### SUPPLIED RECORDS
■ ■ ■ ■ ■
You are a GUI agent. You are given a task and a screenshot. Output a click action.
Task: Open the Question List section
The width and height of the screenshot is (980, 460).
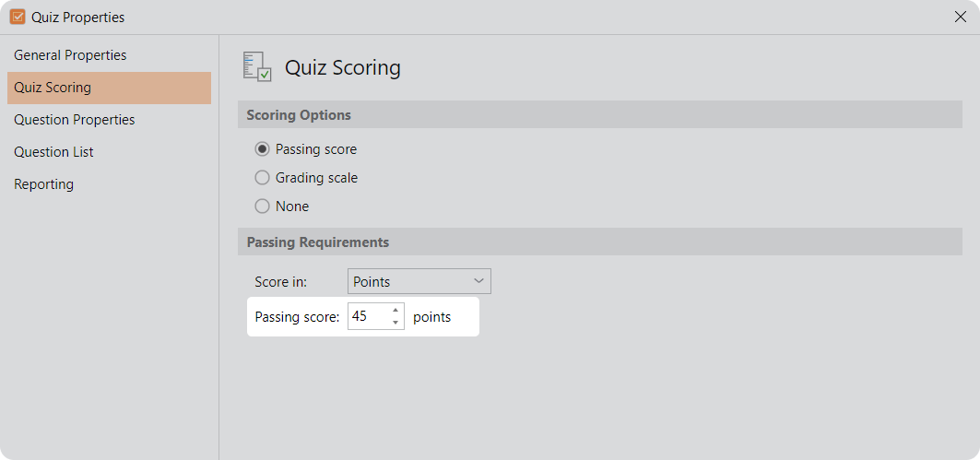[x=53, y=152]
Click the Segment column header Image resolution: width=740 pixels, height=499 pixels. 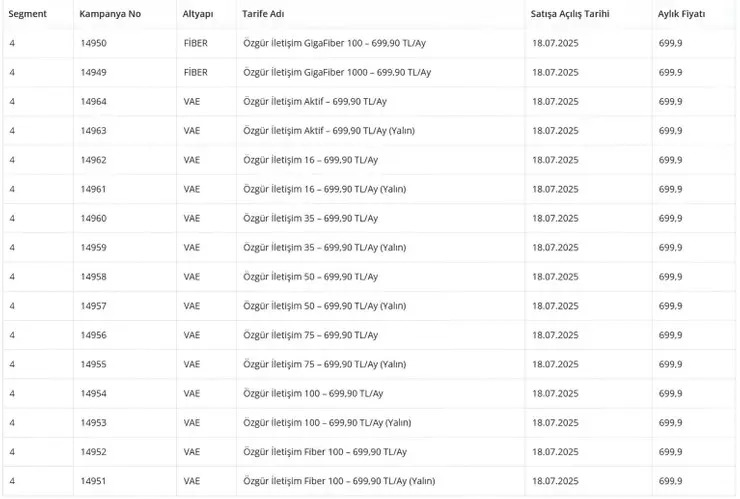click(x=29, y=14)
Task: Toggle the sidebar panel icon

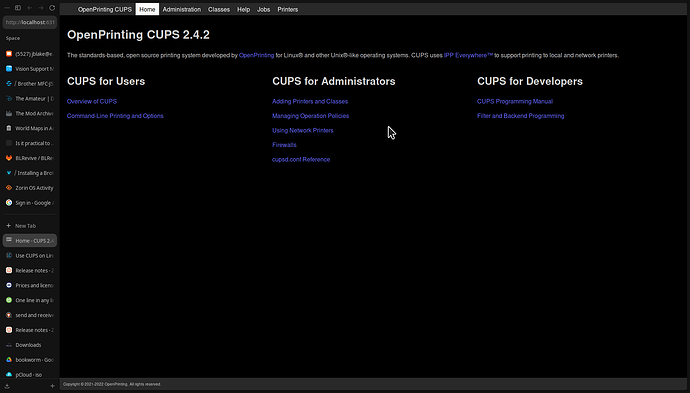Action: coord(18,8)
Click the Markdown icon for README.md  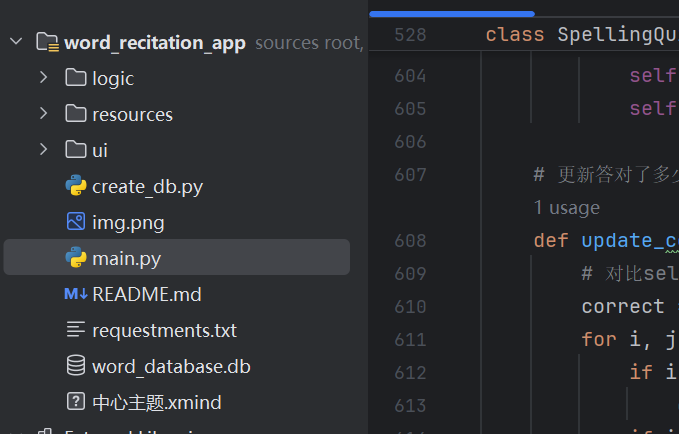tap(75, 294)
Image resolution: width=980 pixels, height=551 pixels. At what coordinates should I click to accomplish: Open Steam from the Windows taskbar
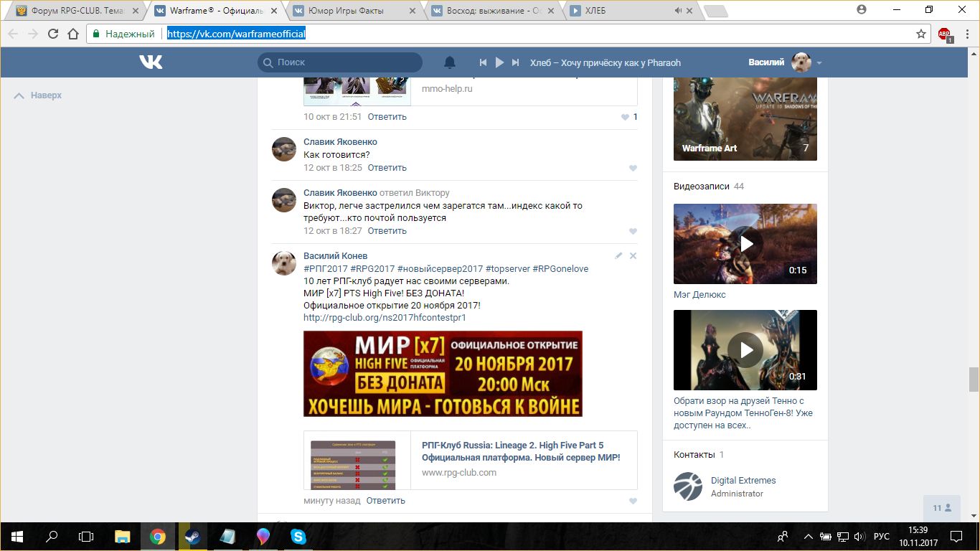click(193, 536)
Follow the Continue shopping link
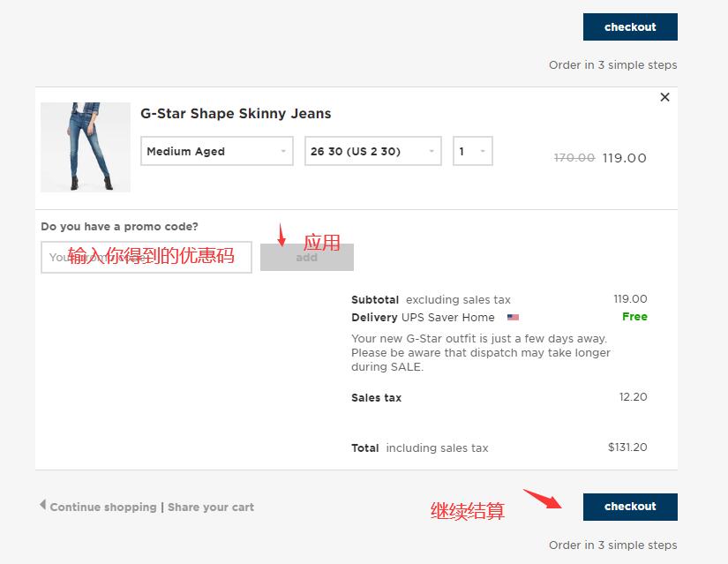Image resolution: width=728 pixels, height=564 pixels. pos(102,508)
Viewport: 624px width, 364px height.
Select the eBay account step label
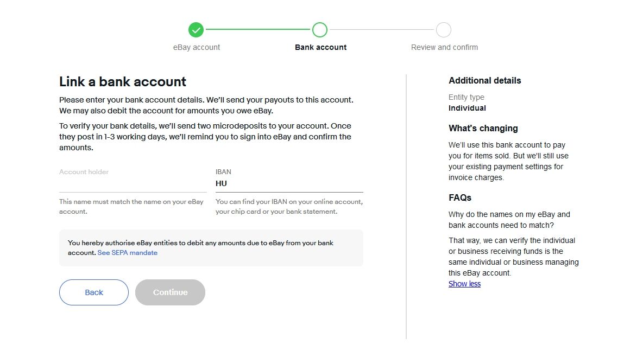coord(197,47)
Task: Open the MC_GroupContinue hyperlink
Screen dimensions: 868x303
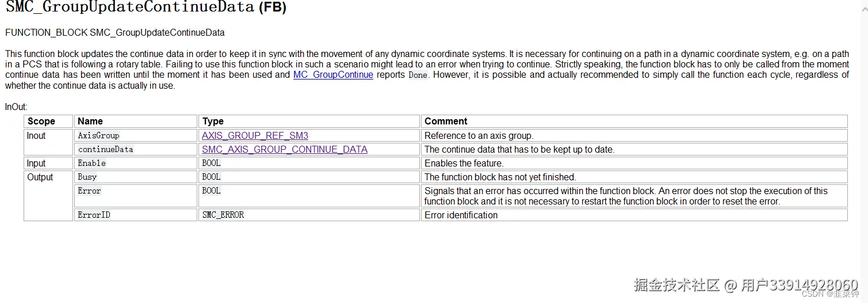Action: point(333,75)
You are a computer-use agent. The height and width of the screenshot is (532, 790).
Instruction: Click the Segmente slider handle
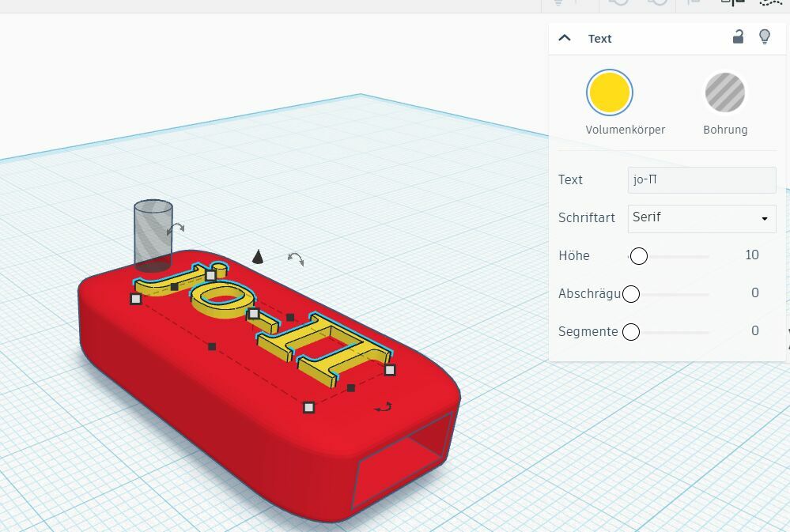pos(631,332)
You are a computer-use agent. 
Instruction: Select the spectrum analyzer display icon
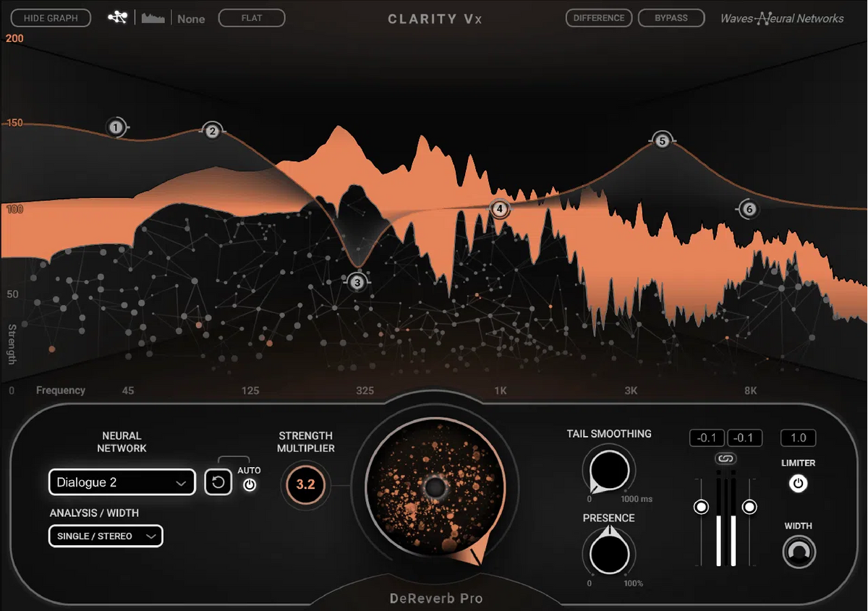pos(152,17)
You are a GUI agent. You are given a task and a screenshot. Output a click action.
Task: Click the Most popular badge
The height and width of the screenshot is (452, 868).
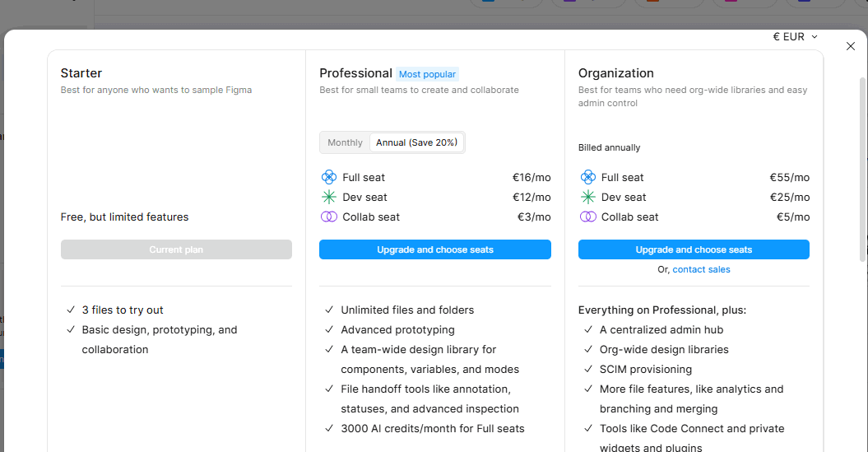(x=427, y=74)
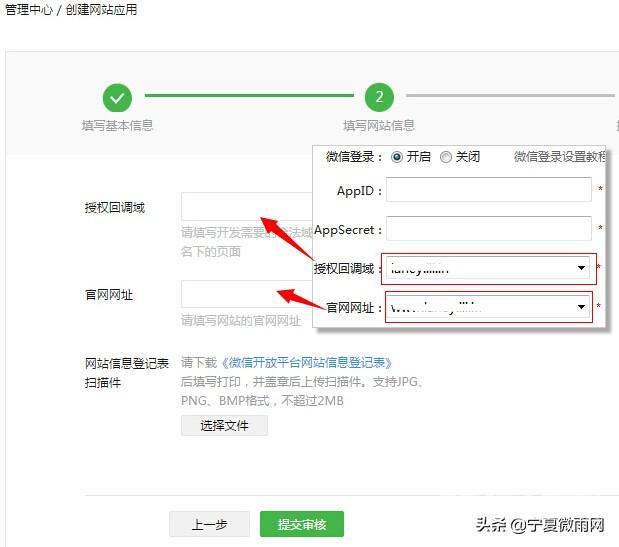Click the 上一步 button

[x=209, y=524]
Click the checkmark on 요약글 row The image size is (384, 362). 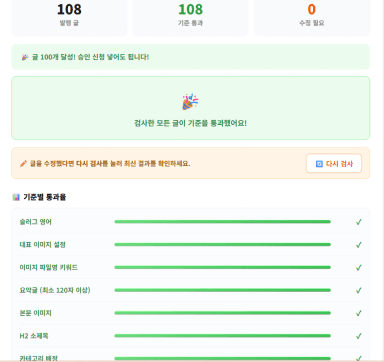(x=359, y=290)
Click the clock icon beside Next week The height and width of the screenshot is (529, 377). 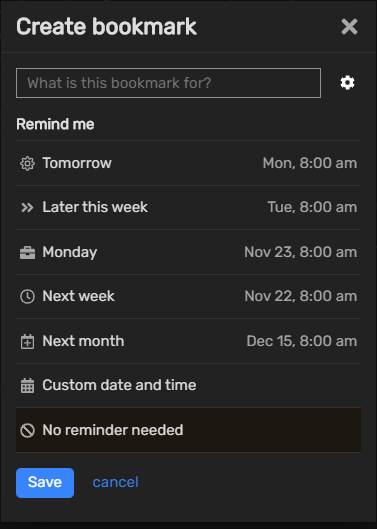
■ ■ ■ ■ ■
### WORK TASK
All lines in the listing above that contain "computer" should be shown.

### COMPLETED TASK
You are a computer-use agent. The height and width of the screenshot is (532, 790).
You are a computer-use agent. 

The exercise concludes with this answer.